» Activity: Only the lines from the one with "Task: Open the Careers footer link" to the end of the data below should be given again, exactly, with both ends included and pictures omitted.

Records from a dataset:
########################################
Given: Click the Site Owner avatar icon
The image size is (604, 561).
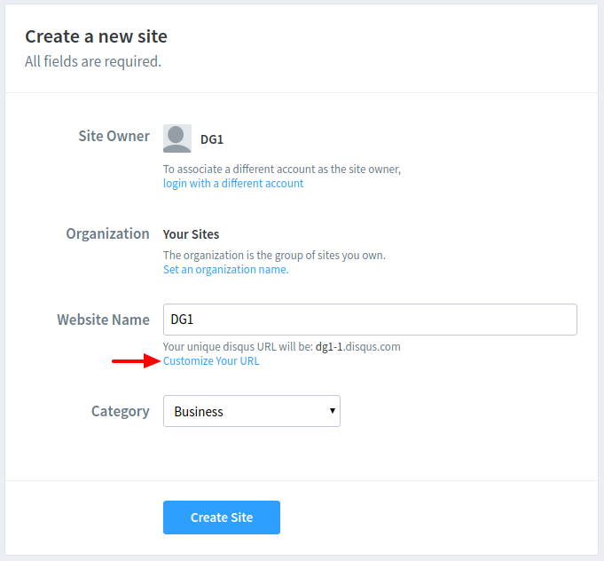Looking at the screenshot, I should click(177, 138).
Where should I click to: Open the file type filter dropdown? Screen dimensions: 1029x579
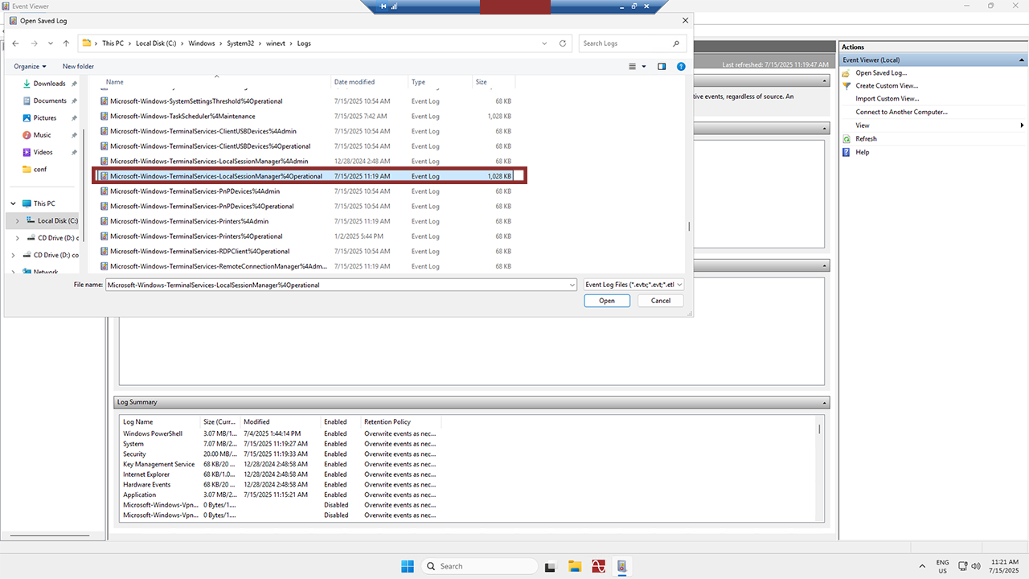[x=633, y=285]
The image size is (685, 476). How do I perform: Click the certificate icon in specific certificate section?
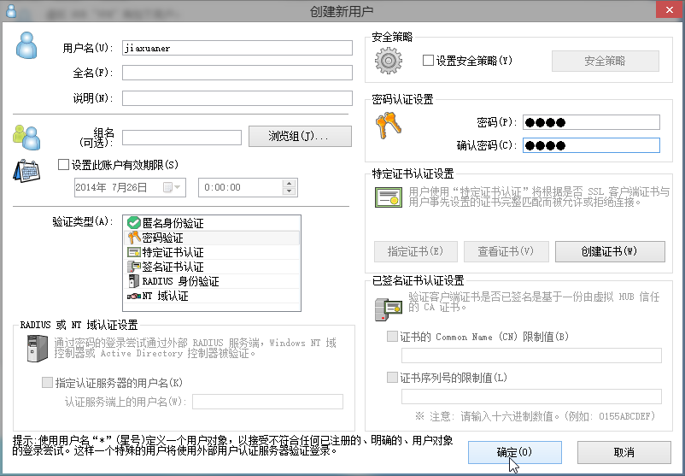(x=389, y=197)
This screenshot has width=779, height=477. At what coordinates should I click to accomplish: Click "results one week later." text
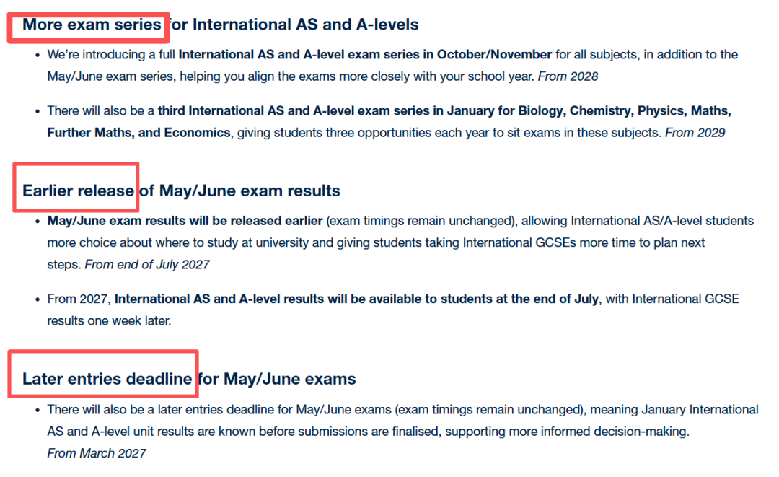tap(109, 320)
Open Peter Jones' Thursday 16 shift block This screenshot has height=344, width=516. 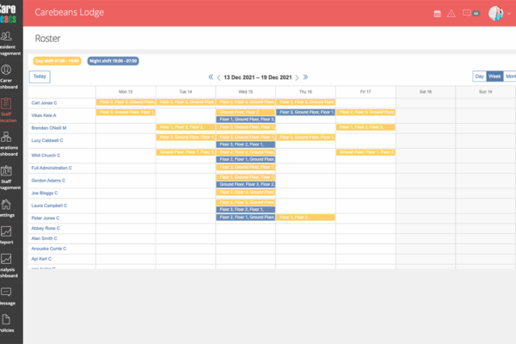(305, 218)
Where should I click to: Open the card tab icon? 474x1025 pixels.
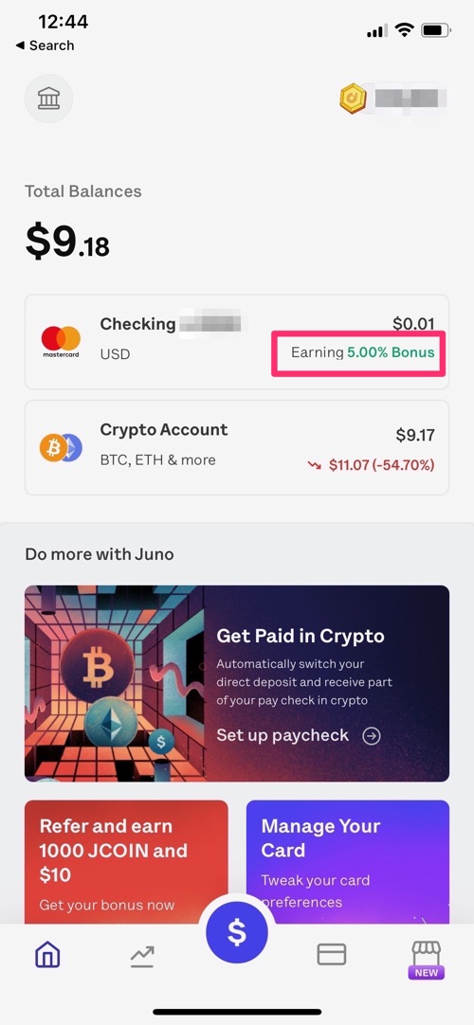point(332,955)
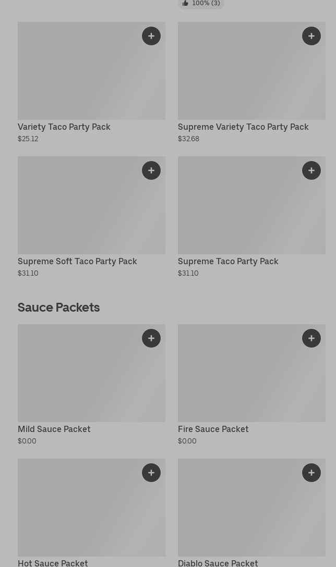Select the Mild Sauce Packet name
336x567 pixels.
(x=54, y=429)
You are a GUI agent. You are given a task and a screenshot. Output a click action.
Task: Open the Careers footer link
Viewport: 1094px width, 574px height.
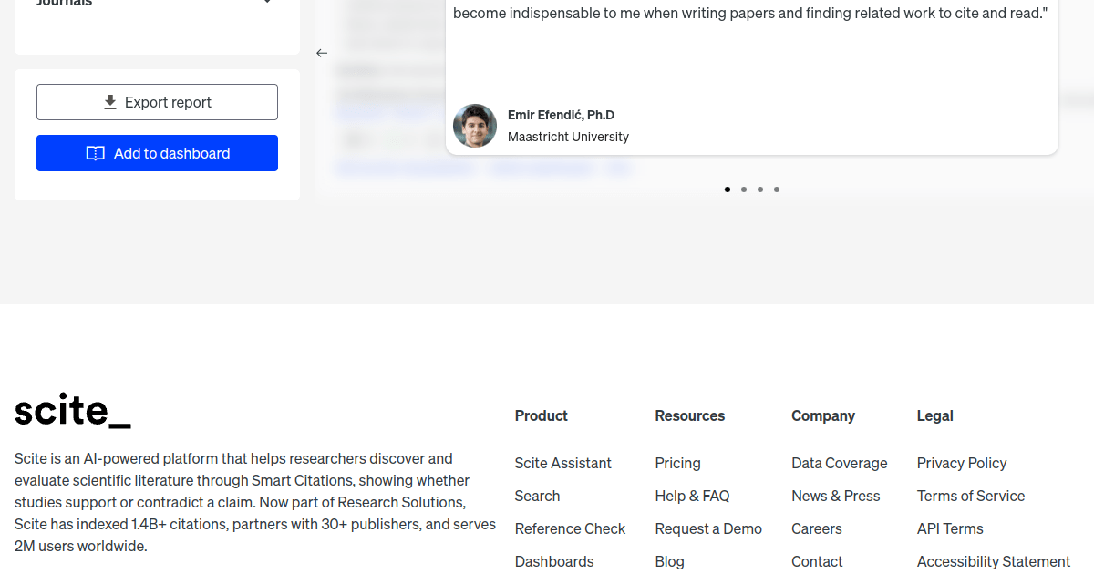(x=817, y=528)
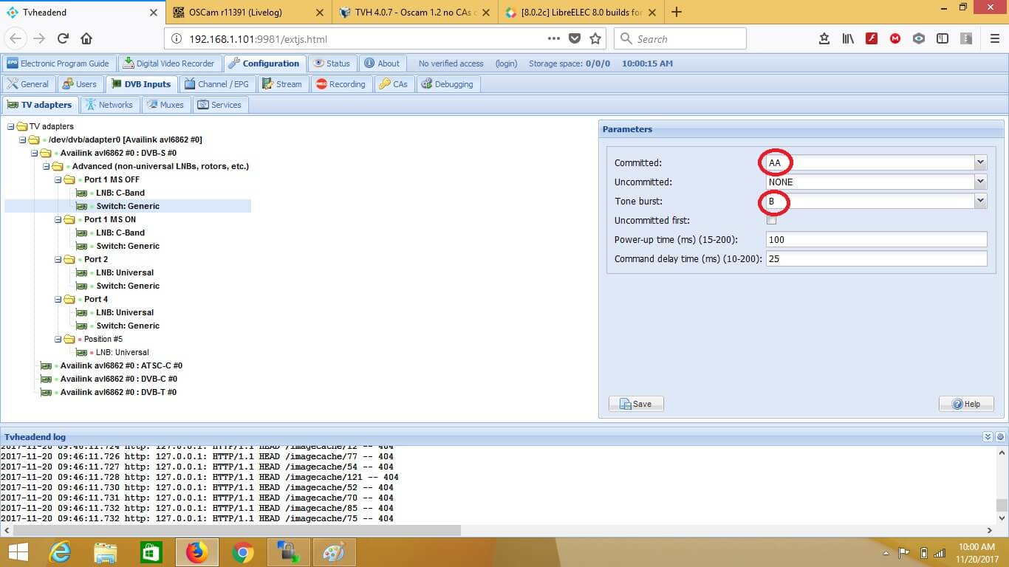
########################################
» Answer to this exercise:
Task: Open the Careers footer link
Viewport: 1094px width, 574px height.
(x=817, y=528)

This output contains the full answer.